An official announcement is expected later in the day, with Prime Minister Yoshihide Suga scheduled to hold an evening press conference.
The extension has been widely trailed by local media and officials, with government spokesman Katsunobu Kato telling reporters Tuesday morning that “it is our understanding that continued vigilance is warranted for a while”.
Eleven of Japan’s prefectures, including the greater Tokyo area, are currently under a state of emergency that runs until February 7.
The month-long extension is expected to apply to all but one of the regions currently affected, and comes despite a dip in new infections.
Japan’s virus emergency is significantly looser than the lockdowns seen elsewhere in the world, and primarily calls for increased teleworking and the closure of bars and restaurants from 8pm.
Legislation currently working its way through parliament would add enforcement measures including fines for businesses that do not close early.
The government was initially reluctant to impose the emergency, waiting until after the new year, despite an uptick in cases in December.
It initially covered just the greater Tokyo area, but was expanded about a week after it was first announced as infections spiked in several parts of the country.

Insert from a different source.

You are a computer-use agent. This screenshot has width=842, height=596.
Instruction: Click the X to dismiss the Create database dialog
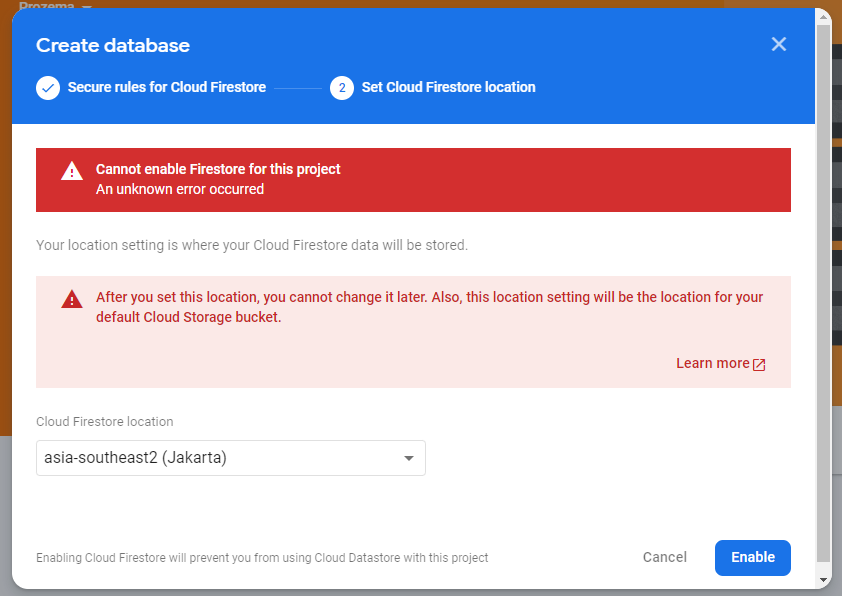779,44
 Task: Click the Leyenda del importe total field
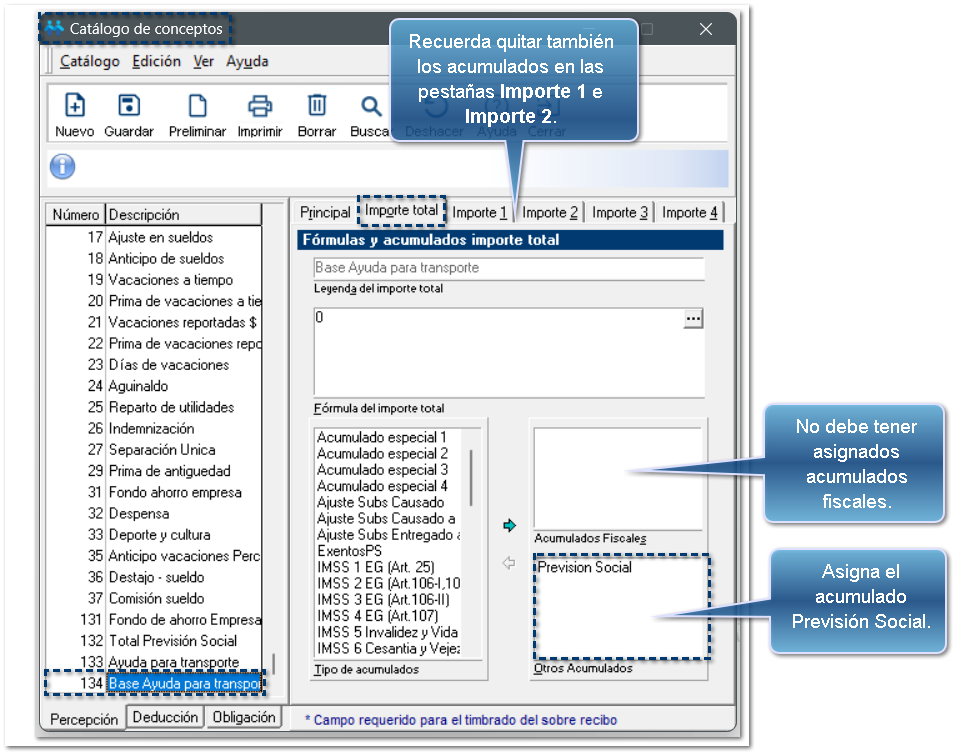509,268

Japan’s coronavirus outbreak has been comparatively small nationwide, with just over 5,700 deaths overall.
But the country’s healthcare system has become increasingly overburdened, and public support for both the initial imposition of the emergency, and Tuesday’s extension, is strong.
Suga’s government has seen approval ratings plummet over its handling of the country’s third wave of infection, which has increased doubts about the prospects for this summer’s postponed Olympics.

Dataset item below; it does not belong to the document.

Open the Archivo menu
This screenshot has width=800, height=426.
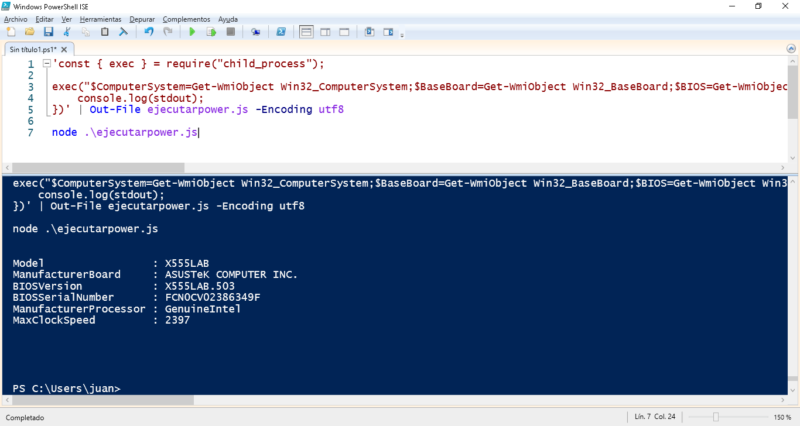[15, 19]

Japan’s government, organisers and Olympic officials all insist the Games will go ahead this summer, and extensive virus countermeasures are being developed to keep the event safe.

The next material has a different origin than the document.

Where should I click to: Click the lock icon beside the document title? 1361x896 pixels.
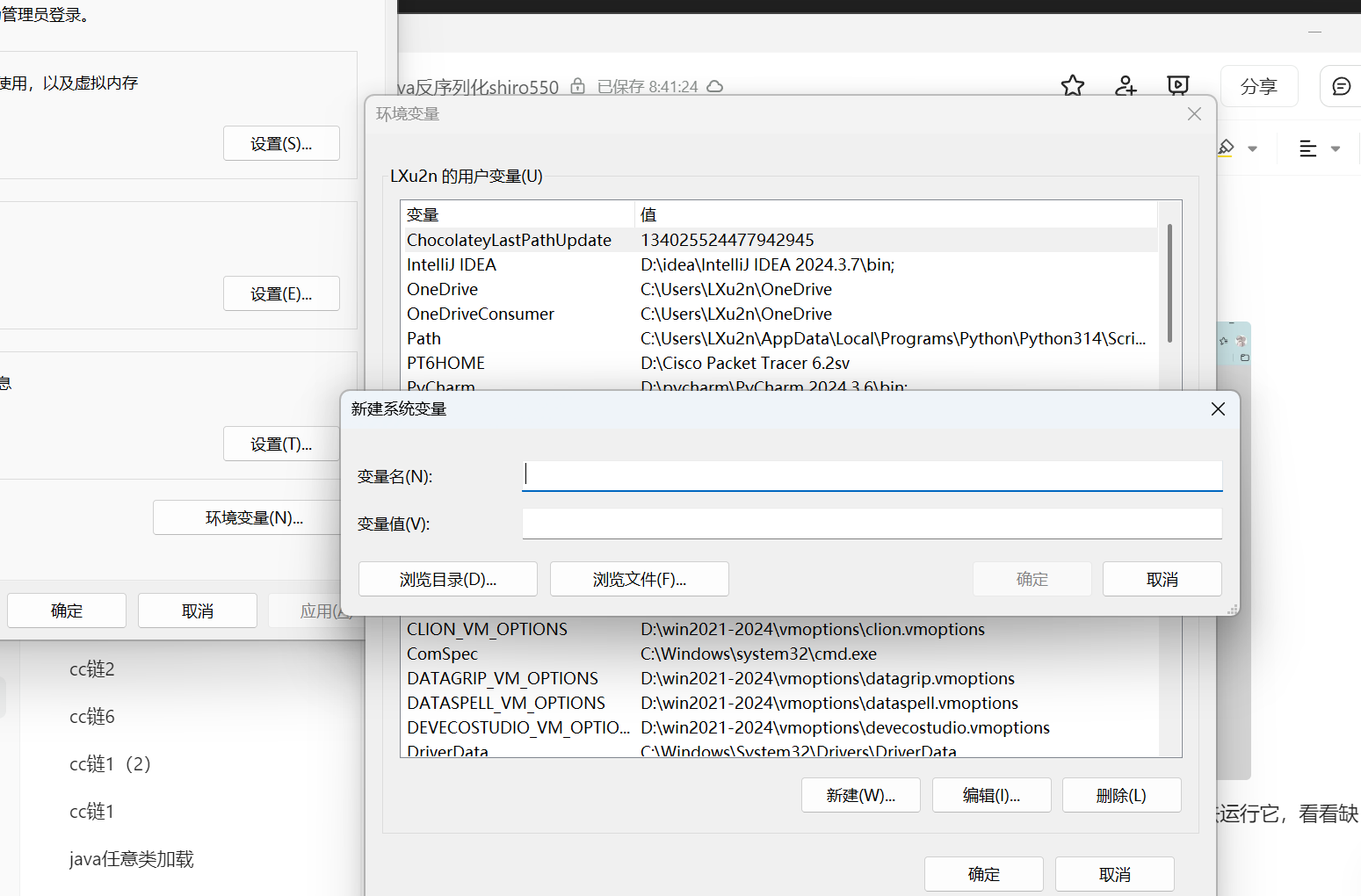point(577,86)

But public opinion remains opposed, with around 80 percent of Japanese polled backing a further postponement or outright cancellation.
Japan has tightened border restrictions during the state of emergency, ending exemptions for athletes.
That has forced the cancellation and postponement of some sports events, including the first Olympic test event of 2021 — an artistic swimming qualifier that had been scheduled for March.